TRECHO CITADO —
━━━━━━━━━━━━━━━━━━━━━━━━━━━━━━

Aaah se essa galera que tá ai fora soubesse... Em algum momento começei a pensar o quanto nossa espécie é, a nível individual e coletivo, refém do próprio inconsciente. Eu mesma estava tentando solucionar um problema mental no qual um conteúdo inconsciente meu tinha tanta autonomia, que tomava forma de comportamentos automáticos, contrários à minha vontade (o que, mais à frente, rendeu a reflexão mais significativa da trip); da mesma maneira, percebo com clareza o quanto os comportamentos de massa, de grupos, são majoritariamente de caráter irracional, uma externalização de respostas violentas a sentimentos de frustração e medo, dirigidas contra qualquer outro ser ou grupo que seja pano de fundo para despejarem suas projeções nubladas por ódio. E o que nos deixa vulnerável é justamente a ignorância, o contraposto de “tomar consciencia”.
“Ninguém nos contou sobre como a mente funciona, sobre nossos processos psiquicos, sobre como lidar de maneira saudável com as emoções, nem sobre as regras de ouro da convivencia harmoniosa.” É fácil entender porque tá todo mundo tão perdido. Muitas culturas, em muitas épocas, durante gerações, conseguiram construir bons “mapas para a sabedoria”, e que bom que hoje em dia podemos recorrer a eles ou a parte deles. Mas e os nossos? Com nossa identidade cultural? Construídos pelo nosso olhar... cadê? Nossa cultura é muito falha em construir símbolos e mitos capazes de nos guiar por caminhos de sabedoria, muito pelo contrário... as histórias que são massivamente contadas alimentam valores questionáveis e tem heróis de caráter duvidoso, quando não psicopata mesmo, rs. Entendi o Joseph Campbell como nunca ( e mandei-lhe um abraço mental, rsrs) quando ele disse em uma entrevista que nossa sociedade é a confusão que é, muito em decorrência da falta de bons mitos, que estruturam nossa visão de mundo e sobre nós mesmos.
“Psicodelia mesmo é a vida, e muito provavelmente a morte”, afirmava embasbacada pra mim mesma, ao enxergar tudo como um grande processo mental, no micro-universo de cada um, e no macro. Psicodelia é a mente, o cogu é “'apenas” (na falta de palavra mais digna) uma lanterna, ou uma luneta psiquica. A “viagem” com cogu é uma curta expedição para “religar-se com seu intimo e com o todo”, um reforço, um lembrete sobre o que de fato se trata essa vida. O intervalo de tempo entre minha concepção e minha morte é a verdadeira trip. E o além-morte outra fase da trip, onde muito provavelmente ainda estarei imersa nas minhas formas-pensamento, na minha bolha mental (como afirma o Livro Tibetano dos Mortos, sem duvidas um dos livros mais importantes que já li, obrigada @Speisepilz ).
Estamos todos aqui nesse planeta, nascidos em carne, sem mapa, imersos em nossa própria viagem mental, em nossas próprias formas-pensamento; que ao mesmo tempo é parte interdependente de uma viagem mental construida coletivamente. Ninguém nos deu as regras do jogo da vida de mão beijada, a regra é achar as regras e seguí-las. Se isso não é psicodelia, querides, não tenho ideia do que possa ser!

━━━━━━━━━━━━━━━━━━━━━━━━━━━━━━

DADOS FORNECIDOS —

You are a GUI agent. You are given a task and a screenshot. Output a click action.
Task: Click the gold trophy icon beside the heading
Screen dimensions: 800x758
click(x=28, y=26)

━━━━━━━━━━━━━━━━━━━━━━━━━━━━━━

ENUNCIADO —
Copie do trecho citado a parte que começa nas palavras "Estamos todos aqui" e termina logo depois de "que possa ser!".

RESOLUÇÃO COMENTADA —
Estamos todos aqui nesse planeta, nascidos em carne, sem mapa, imersos em nossa própria viagem mental, em nossas próprias formas-pensamento; que ao mesmo tempo é parte interdependente de uma viagem mental construida coletivamente. Ninguém nos deu as regras do jogo da vida de mão beijada, a regra é achar as regras e seguí-las. Se isso não é psicodelia, querides, não tenho ideia do que possa ser!